TEXTE SOURCE>
+ + + + + + +
La République en coloc forcée à Bagdad

Sous le soleil irakien, la façade de l’ambassade de France brille. Moins reluisant : Paris est accusé d’y occuper un bien juif spolié depuis un demi-siècle. Et au Quai d’Orsay, on s’en tire avec un haussement d’épaules diplomatique.

 

C’est un bâtiment de 3 800 mètres carrés, un jardin de 1 150, et une histoire que la France aurait préféré laisser dans ses archives. L’ambassade de France à Bagdad, rouverte en 2004 après treize ans d’interruption des relations diplomatiques, serait en réalité installée dans une propriété appartenant à deux frères juifs irakiens, Ezra et Khedouri Lawee, exilés au Canada à la fin des années 1940. Leurs descendants accusent aujourd’hui l’État français de « squatter » le bien sans payer le moindre loyer depuis 1969. Montant de la facture : 21,5 millions d’euros, plus 7 millions pour le préjudice moral.
+ + + + + + +
LIGNES DE DONNÉES>
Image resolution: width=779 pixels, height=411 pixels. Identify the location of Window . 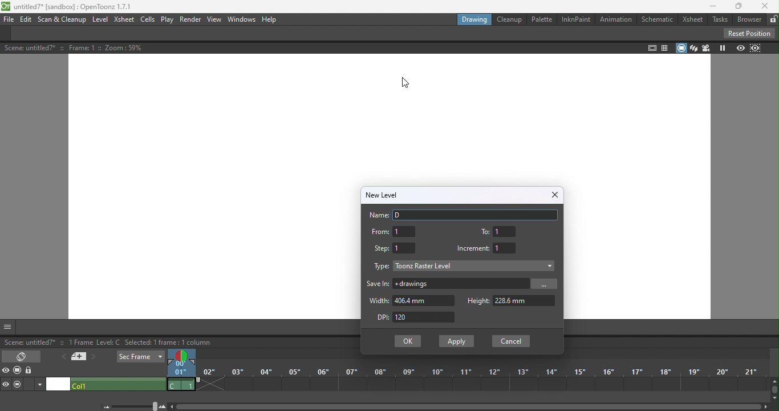
(242, 19).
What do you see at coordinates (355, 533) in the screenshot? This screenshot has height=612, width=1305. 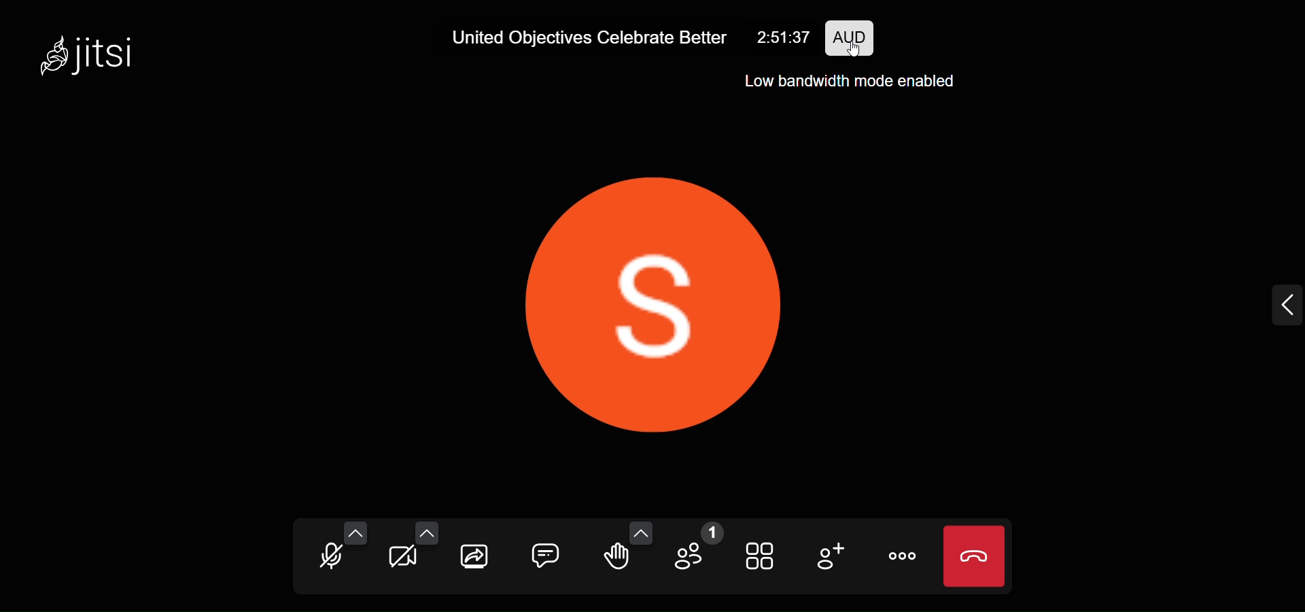 I see `more audio setting` at bounding box center [355, 533].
+ + + + + + +
Écrivez la suite de l'article sur l'ambassade de France à Bagdad, en reprenant juste après sa dernière phrase.

« Malheureusement, la République française squatte un immeuble qui n’est pas le sien », lâche Me Jean-Pierre Mignard, l’avocat des ayants droit. Un mot, squatte, que le Quai d’Orsay juge « inapproprié ». Le ministère des Affaires étrangères se défend : un contrat de location aurait bien été signé en 1965, mais les autorités irakiennes de l’époque, alors en pleine frénésie antisémite, interdisaient le versement de loyers à des propriétaires juifs expatriés. Résultat : un bail sans loyer, un propriétaire sans droits, et un locataire à perpétuité.

 

Du côté des héritiers Lawee, on a longtemps préféré le silence. « Mes clients sont francophiles, ils n’ont jamais voulu faire de scandale », insiste, dans Libération, Me Mignard. Mais à force de voir Paris se présenter comme le champion de la mémoire et de la justice internationale, tout en gardant la clé d’une maison confisquée, la patience a tourné court. En mai 2024, l’avocat a saisi le tribunal administratif de Paris. En février 2025, il a déposé une requête en référé-provision, une procédure accélérée.

 

Au Quai d’Orsay, cette affaire « n’empêche manifestement personne de dormir », ironise Mignard, selon Libération qui souligne qu’un seul ministre, Jean-Yves Le Drian, avait tenté de s’en saisir avant de quitter le gouvernement. Son successeur, Jean-Noël Barrot, plus prudent, préfère la langue de velours : « Pas de commentaire sur une procédure en cours. »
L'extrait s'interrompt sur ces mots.